**Data supplied:**
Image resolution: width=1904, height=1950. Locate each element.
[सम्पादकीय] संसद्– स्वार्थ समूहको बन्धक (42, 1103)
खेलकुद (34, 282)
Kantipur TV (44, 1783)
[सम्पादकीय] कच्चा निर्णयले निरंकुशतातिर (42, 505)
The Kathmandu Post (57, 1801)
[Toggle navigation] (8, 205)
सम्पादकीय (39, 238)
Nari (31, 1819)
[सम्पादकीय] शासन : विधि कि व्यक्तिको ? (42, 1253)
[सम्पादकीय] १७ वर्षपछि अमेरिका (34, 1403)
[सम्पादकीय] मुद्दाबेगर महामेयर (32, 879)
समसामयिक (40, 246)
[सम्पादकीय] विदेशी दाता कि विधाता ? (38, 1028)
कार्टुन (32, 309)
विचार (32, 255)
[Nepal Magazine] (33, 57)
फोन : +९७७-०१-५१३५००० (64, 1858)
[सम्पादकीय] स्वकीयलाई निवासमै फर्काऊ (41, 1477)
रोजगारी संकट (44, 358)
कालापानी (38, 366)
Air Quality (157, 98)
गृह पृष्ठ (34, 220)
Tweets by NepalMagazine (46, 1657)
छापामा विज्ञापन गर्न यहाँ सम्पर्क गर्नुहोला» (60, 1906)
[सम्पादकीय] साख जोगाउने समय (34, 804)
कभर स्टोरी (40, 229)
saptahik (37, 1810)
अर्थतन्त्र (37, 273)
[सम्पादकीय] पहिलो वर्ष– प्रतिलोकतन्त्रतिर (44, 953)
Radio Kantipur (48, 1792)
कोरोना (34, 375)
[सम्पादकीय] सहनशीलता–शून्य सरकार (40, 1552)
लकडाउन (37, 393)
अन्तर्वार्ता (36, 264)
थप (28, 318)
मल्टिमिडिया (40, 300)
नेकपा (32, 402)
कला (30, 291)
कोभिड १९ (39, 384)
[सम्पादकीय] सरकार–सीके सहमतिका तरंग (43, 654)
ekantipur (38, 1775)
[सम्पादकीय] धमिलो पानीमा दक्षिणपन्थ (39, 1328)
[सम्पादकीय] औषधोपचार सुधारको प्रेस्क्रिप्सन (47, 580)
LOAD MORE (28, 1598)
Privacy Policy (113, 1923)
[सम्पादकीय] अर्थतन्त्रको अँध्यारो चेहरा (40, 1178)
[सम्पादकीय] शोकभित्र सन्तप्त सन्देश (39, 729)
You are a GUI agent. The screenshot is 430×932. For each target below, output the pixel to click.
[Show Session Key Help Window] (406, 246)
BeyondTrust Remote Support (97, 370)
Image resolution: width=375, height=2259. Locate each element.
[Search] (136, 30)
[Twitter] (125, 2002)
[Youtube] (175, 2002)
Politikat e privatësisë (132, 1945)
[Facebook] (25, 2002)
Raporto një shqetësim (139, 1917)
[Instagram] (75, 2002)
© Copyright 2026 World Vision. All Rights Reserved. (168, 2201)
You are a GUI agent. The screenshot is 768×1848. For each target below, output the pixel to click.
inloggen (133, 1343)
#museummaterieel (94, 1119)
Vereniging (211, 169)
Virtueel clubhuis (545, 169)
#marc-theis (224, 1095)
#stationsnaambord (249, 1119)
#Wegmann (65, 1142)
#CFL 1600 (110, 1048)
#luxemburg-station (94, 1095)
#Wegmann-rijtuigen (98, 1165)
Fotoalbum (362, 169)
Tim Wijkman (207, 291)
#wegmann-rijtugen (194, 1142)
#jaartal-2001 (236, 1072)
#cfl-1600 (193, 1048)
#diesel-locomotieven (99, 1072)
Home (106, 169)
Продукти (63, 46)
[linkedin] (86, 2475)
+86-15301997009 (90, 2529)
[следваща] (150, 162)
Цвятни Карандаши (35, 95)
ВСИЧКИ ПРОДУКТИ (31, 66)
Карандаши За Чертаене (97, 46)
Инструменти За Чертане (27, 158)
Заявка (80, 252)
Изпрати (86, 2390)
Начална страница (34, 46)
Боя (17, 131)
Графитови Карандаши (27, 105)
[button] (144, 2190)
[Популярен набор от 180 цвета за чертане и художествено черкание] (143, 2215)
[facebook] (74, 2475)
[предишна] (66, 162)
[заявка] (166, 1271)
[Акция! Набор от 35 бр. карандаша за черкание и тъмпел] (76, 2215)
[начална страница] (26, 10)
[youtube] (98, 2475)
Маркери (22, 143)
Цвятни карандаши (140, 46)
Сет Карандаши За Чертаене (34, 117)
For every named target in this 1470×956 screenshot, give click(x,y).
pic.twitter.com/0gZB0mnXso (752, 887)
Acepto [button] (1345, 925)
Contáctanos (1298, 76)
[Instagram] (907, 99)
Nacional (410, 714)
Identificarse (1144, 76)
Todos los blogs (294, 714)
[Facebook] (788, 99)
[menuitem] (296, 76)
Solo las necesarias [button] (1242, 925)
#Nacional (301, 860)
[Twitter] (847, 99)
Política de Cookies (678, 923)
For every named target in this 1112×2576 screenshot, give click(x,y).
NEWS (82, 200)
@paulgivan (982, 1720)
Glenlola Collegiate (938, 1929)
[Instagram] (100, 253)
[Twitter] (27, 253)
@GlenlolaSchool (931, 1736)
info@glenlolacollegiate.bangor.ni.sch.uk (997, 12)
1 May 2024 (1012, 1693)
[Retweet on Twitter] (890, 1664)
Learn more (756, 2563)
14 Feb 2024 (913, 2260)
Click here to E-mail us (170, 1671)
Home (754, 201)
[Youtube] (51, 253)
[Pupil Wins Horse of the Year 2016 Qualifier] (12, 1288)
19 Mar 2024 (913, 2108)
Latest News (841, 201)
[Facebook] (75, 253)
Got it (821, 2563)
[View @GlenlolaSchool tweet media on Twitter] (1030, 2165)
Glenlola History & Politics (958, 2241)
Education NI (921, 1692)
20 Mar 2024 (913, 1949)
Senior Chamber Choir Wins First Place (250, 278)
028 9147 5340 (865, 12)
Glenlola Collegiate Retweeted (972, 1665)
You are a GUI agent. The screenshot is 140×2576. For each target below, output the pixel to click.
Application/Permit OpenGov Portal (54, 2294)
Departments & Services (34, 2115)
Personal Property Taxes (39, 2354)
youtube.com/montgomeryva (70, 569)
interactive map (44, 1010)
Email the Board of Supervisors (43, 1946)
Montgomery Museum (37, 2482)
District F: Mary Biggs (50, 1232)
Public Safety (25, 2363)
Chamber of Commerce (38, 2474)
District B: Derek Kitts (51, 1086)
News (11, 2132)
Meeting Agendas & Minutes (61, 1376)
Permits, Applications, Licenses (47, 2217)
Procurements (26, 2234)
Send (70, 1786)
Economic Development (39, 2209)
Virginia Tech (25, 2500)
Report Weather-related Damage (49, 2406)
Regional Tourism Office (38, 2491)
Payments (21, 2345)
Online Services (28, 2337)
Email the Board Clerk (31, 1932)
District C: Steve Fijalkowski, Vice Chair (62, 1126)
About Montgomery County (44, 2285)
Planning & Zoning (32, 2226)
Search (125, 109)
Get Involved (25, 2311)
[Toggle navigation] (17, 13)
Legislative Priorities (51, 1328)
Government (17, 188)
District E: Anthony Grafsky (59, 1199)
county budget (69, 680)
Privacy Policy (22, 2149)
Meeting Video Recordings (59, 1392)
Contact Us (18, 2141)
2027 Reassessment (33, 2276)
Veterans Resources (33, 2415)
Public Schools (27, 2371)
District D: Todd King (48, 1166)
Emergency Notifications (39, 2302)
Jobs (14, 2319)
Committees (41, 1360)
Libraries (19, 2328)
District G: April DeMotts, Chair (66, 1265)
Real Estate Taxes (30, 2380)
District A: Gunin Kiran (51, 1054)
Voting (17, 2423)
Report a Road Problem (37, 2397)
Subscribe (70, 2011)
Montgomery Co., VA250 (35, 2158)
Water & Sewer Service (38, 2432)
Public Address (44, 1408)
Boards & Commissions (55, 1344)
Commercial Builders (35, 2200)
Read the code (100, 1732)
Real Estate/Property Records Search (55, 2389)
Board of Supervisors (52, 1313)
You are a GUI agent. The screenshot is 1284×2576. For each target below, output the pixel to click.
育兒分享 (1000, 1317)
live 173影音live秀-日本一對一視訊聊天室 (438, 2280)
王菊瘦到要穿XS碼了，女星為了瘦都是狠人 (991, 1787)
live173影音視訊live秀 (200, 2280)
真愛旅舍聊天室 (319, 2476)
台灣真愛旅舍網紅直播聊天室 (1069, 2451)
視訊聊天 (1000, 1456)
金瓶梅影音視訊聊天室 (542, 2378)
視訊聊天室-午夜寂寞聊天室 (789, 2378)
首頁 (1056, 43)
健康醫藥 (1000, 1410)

**Exercise goal:** Check the entries above for the word "Taxes" and copy every line where it turns up.

**Answer space:**
Personal Property Taxes (39, 2354)
Real Estate Taxes (30, 2380)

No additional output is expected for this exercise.